--- WHAT YOU ARE ASKED TO DO ---
Leave the pictures out and print every record below exactly as it stands.

START SOURCE DATA

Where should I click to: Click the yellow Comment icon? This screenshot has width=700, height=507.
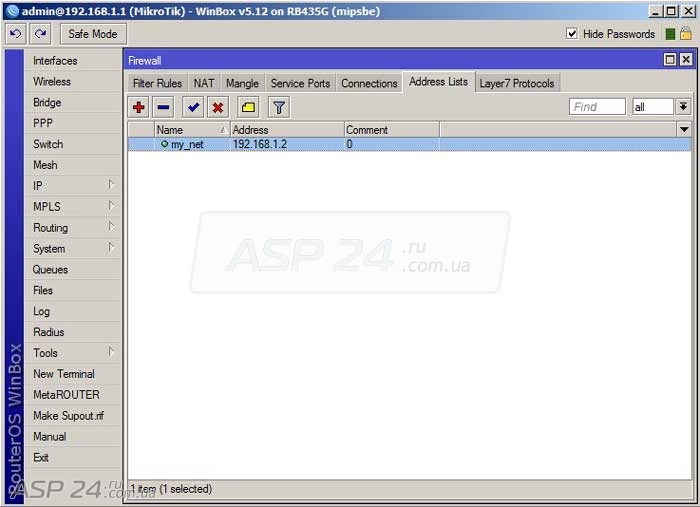click(x=248, y=107)
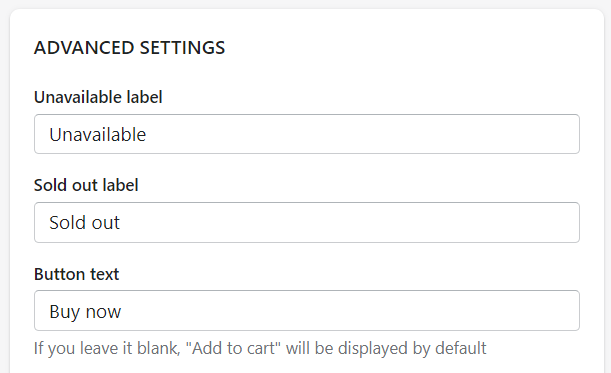This screenshot has width=611, height=373.
Task: Click the word 'ADVANCED' in the heading
Action: coord(84,48)
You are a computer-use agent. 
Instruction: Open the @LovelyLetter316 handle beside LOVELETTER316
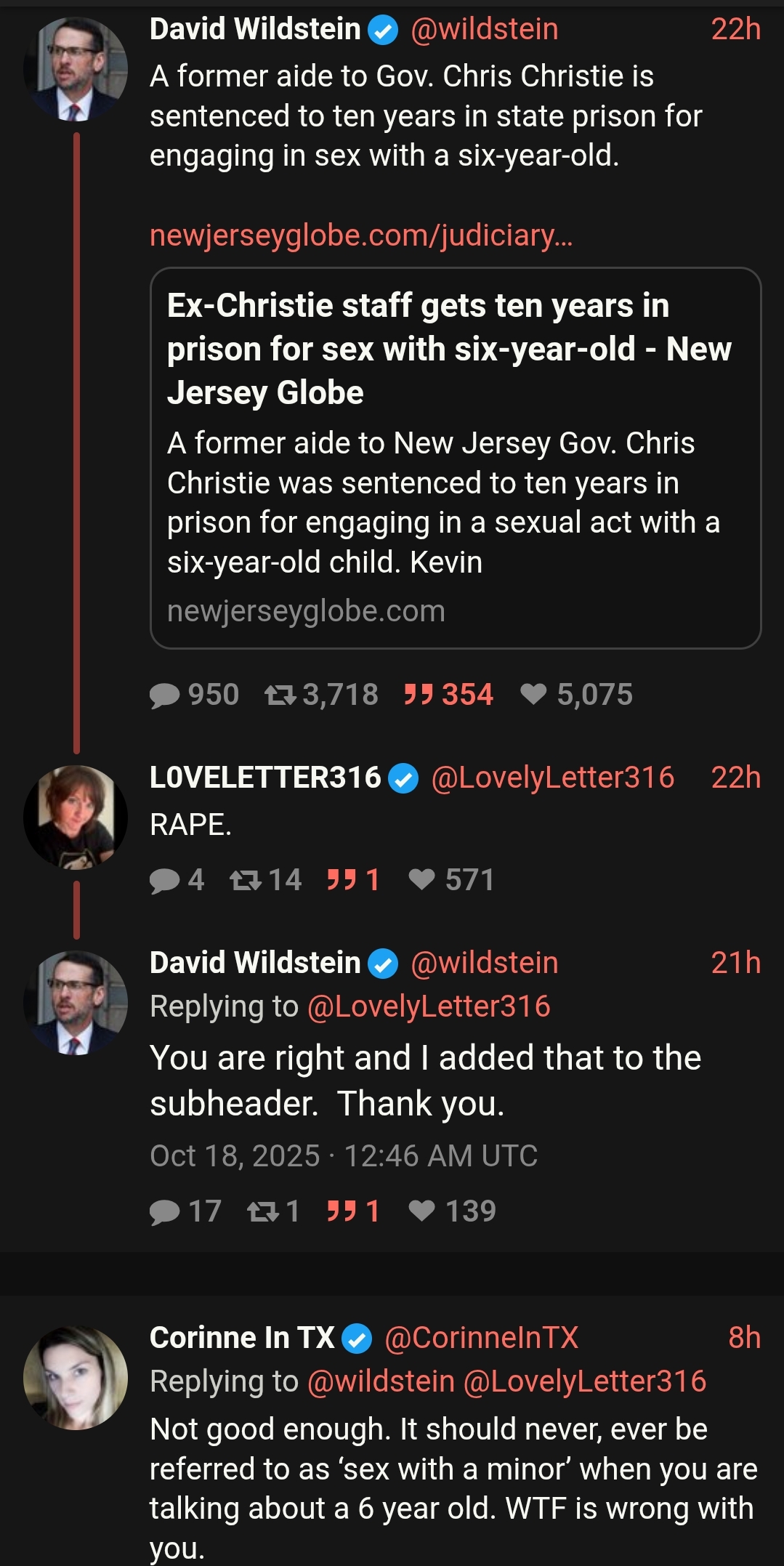pos(553,778)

END SOURCE DATA

--- RESPONSE TO THE EXERCISE ---
Where should I click to: Click the yellow Comment icon? This screenshot has width=700, height=507.
click(x=248, y=107)
This screenshot has width=611, height=373.
Task: Click the word 'ADVANCED' in the heading
Action: coord(84,48)
You are a computer-use agent. 
Instruction: Open the @LovelyLetter316 handle beside LOVELETTER316
pos(553,778)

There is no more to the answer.